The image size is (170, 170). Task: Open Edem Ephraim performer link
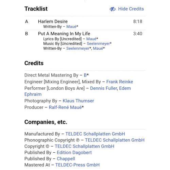tap(78, 91)
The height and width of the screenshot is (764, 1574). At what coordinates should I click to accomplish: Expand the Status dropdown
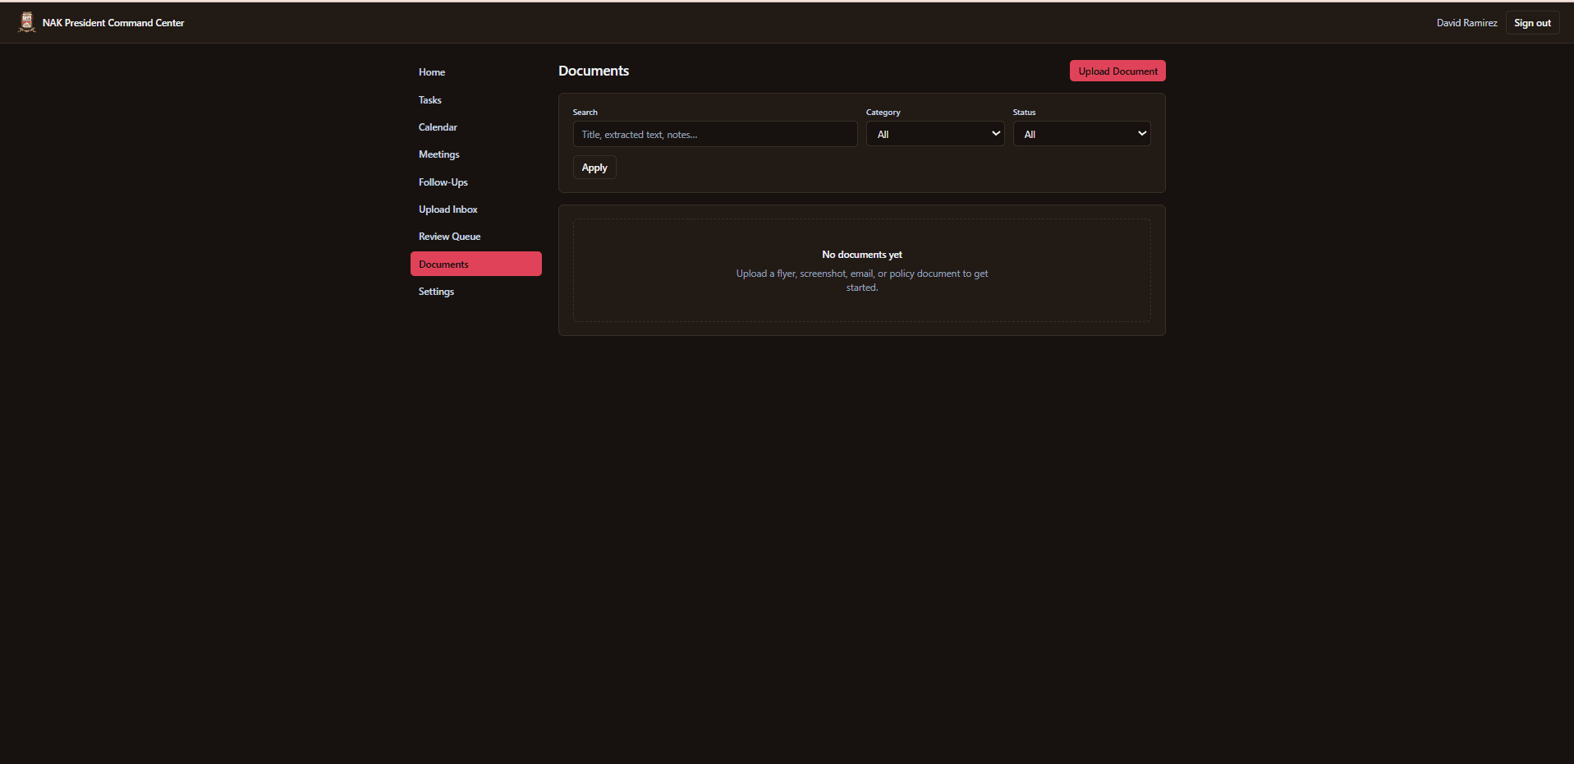pyautogui.click(x=1081, y=134)
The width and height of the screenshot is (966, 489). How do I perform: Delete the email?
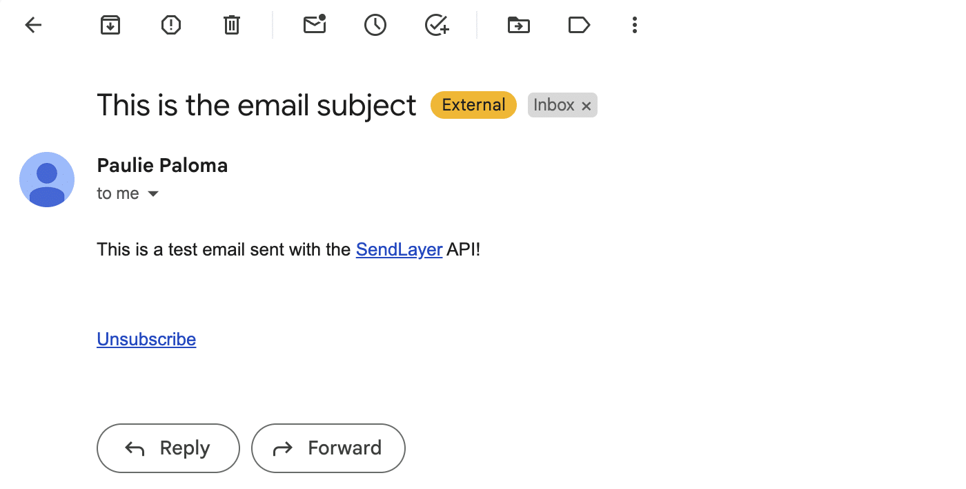click(x=231, y=25)
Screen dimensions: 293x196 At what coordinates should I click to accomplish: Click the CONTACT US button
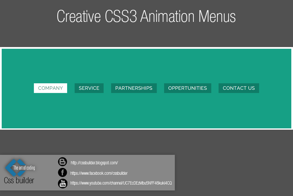coord(239,88)
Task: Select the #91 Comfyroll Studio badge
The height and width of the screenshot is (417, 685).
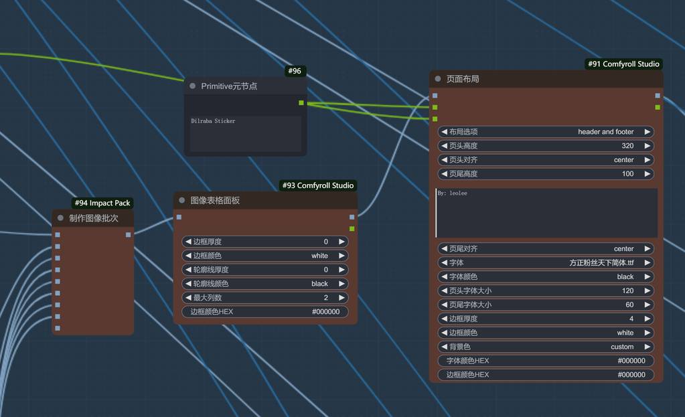Action: click(624, 64)
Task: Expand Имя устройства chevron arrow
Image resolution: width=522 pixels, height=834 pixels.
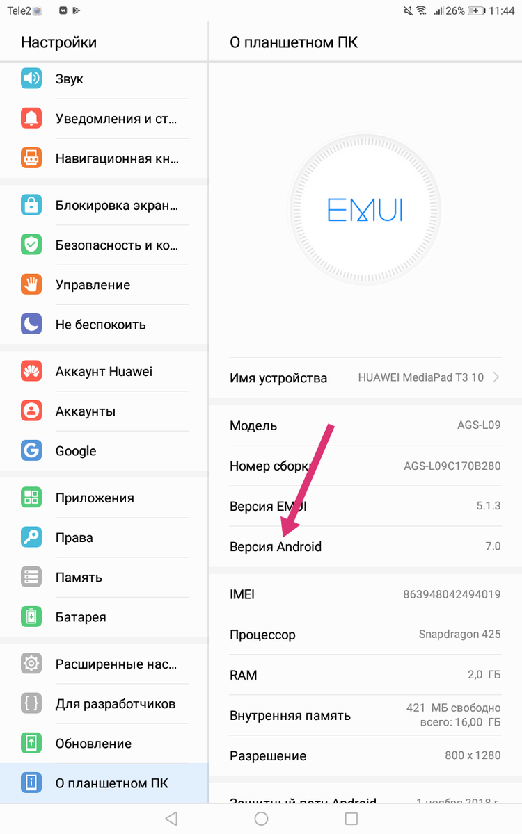Action: coord(496,377)
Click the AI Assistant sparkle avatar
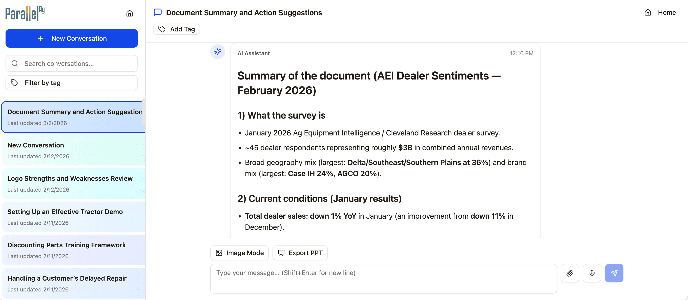 tap(217, 52)
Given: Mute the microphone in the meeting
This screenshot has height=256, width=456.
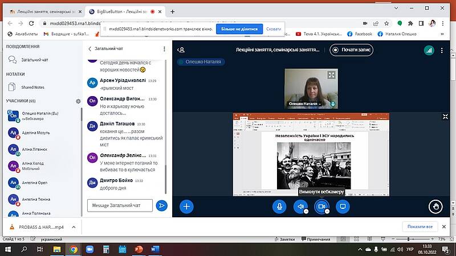Looking at the screenshot, I should tap(279, 207).
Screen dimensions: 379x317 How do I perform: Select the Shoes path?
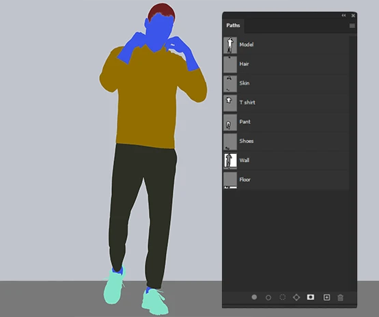pos(285,141)
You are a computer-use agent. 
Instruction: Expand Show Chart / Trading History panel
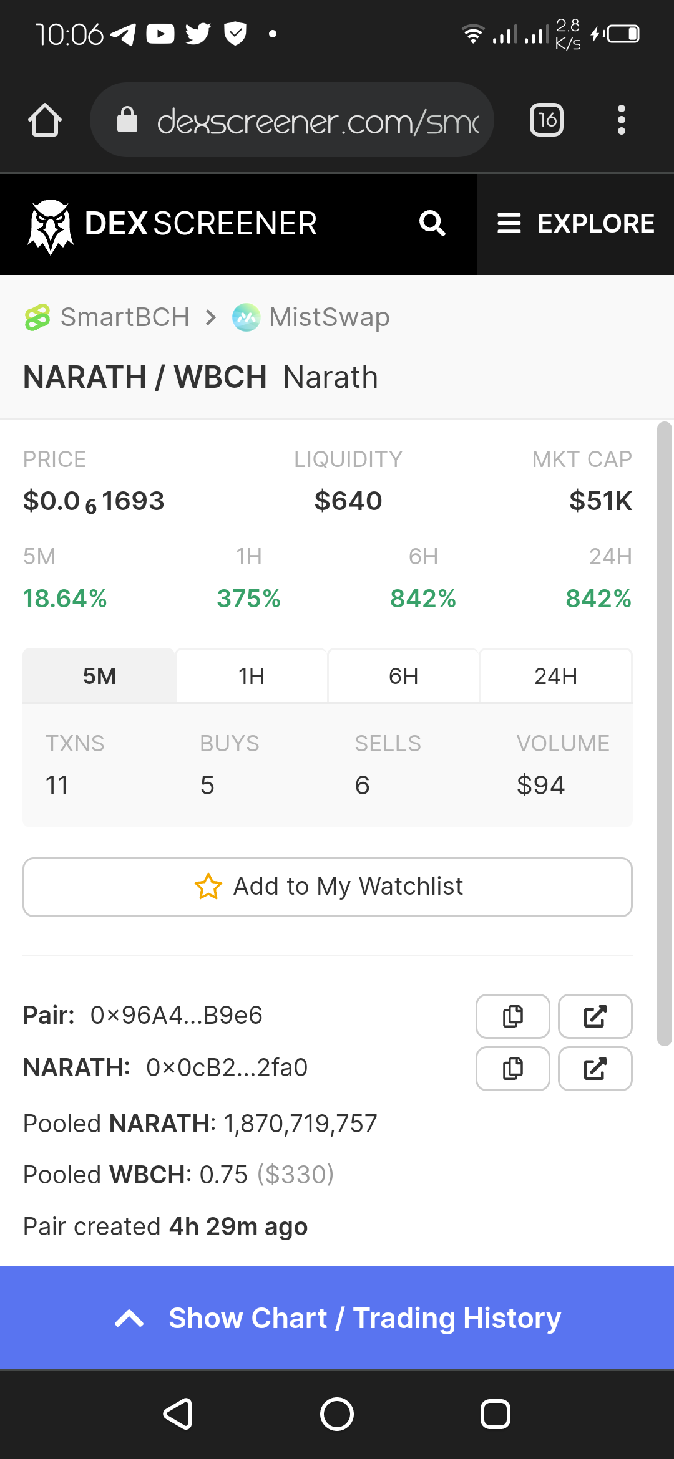click(x=337, y=1318)
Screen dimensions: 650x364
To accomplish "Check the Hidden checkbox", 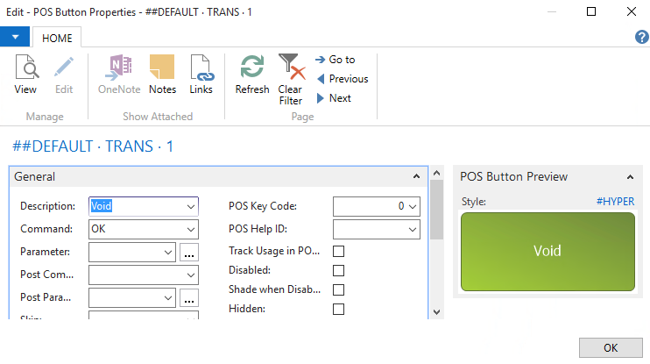I will coord(339,309).
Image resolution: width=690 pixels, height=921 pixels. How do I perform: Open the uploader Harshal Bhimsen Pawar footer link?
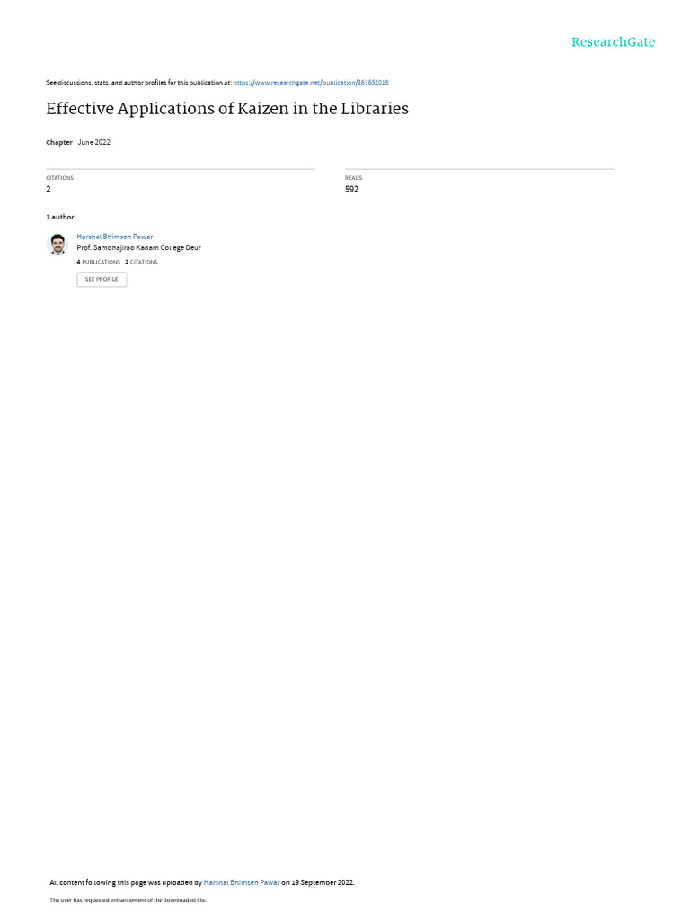pyautogui.click(x=241, y=882)
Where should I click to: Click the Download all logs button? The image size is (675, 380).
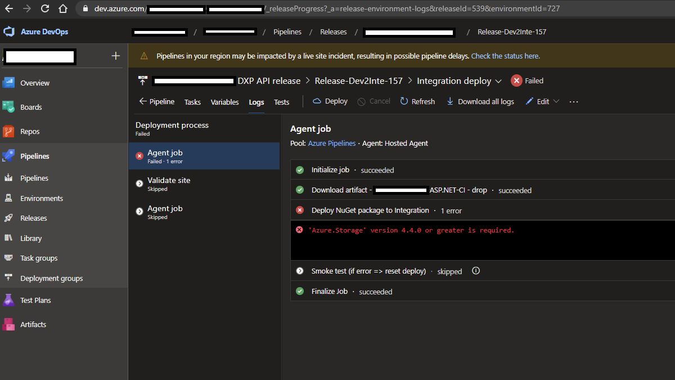click(480, 101)
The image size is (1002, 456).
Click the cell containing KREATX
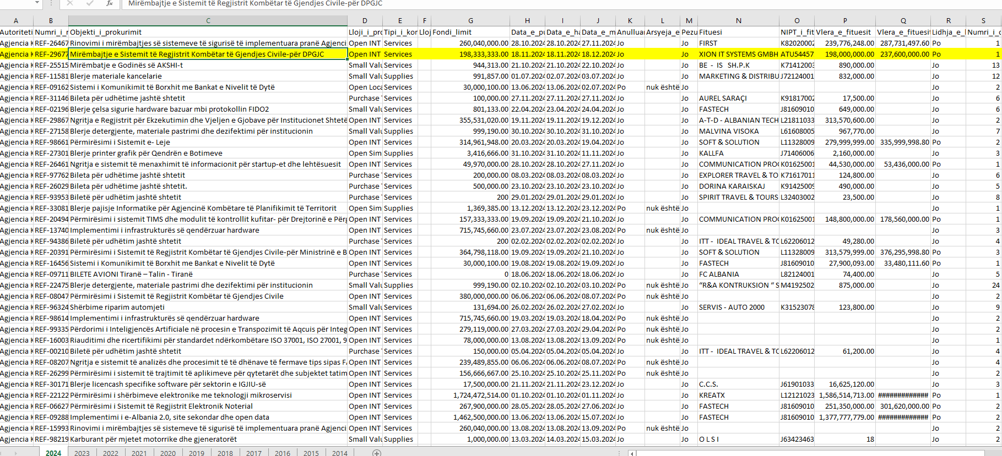(x=738, y=395)
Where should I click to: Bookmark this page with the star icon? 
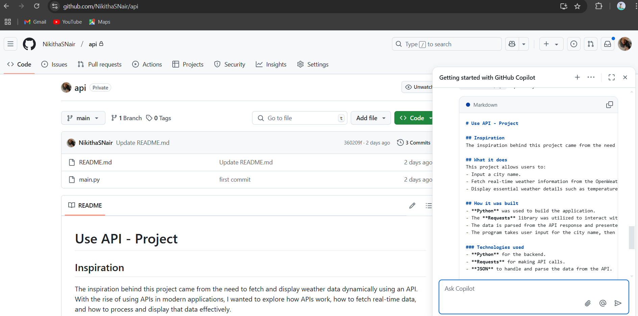click(578, 6)
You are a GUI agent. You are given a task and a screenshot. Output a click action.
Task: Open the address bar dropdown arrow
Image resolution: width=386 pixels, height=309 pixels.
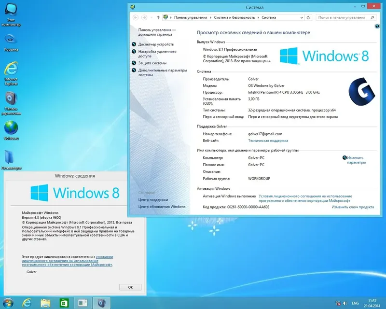pyautogui.click(x=302, y=17)
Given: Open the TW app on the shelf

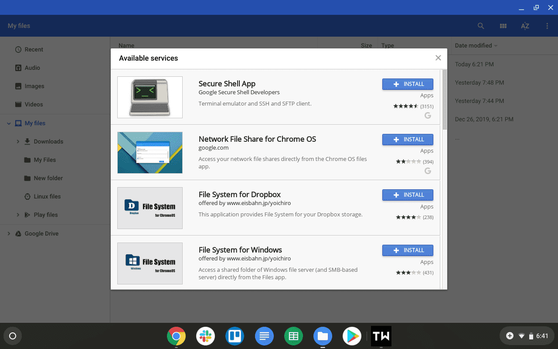Looking at the screenshot, I should [x=381, y=336].
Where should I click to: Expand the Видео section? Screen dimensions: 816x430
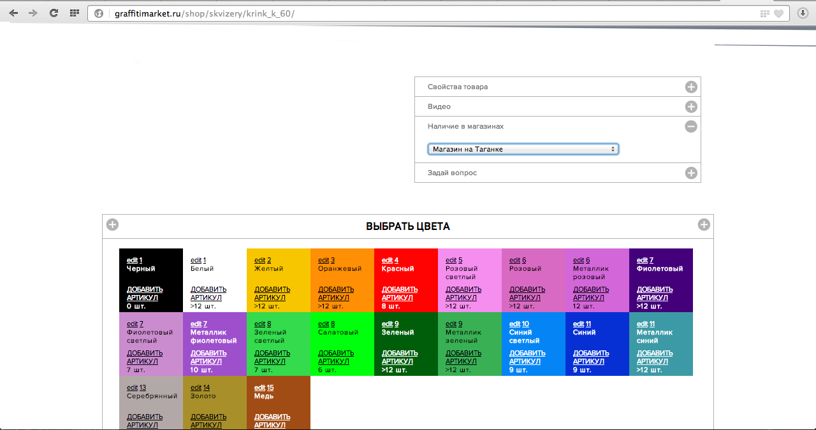click(x=691, y=107)
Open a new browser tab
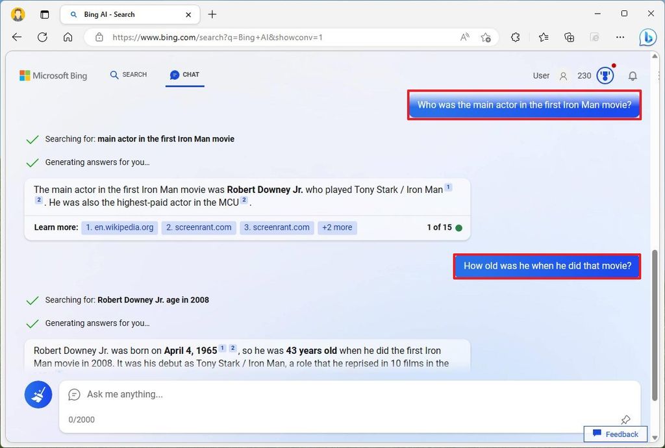Viewport: 665px width, 448px height. (x=212, y=14)
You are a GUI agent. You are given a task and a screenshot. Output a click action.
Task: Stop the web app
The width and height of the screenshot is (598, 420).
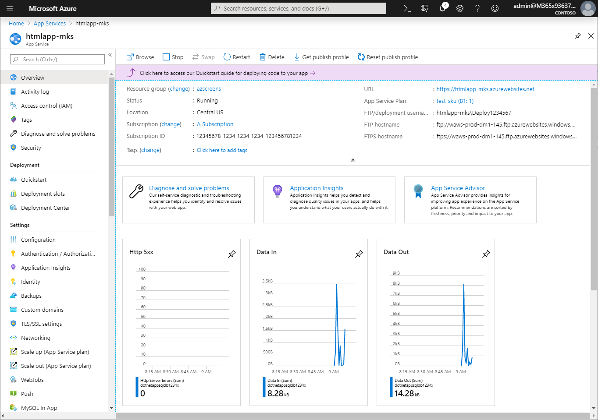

> **Exercise brief**: Leaving aside every picture, transcribe exactly the lines that run from the one with "Image resolution: width=386" to the close of the listing above.

> **Written answer**:
Image resolution: width=386 pixels, height=309 pixels.
pyautogui.click(x=302, y=17)
Given: Open the TW app on the shelf

Looking at the screenshot, I should [x=381, y=336].
Where should I click to: Expand the Видео section? Screen dimensions: 816x430
click(x=691, y=107)
Open a new browser tab
Viewport: 665px width, 448px height. (x=212, y=14)
You are a GUI agent. You are given a task and a screenshot. Output a click action.
Task: Stop the web app
The width and height of the screenshot is (598, 420).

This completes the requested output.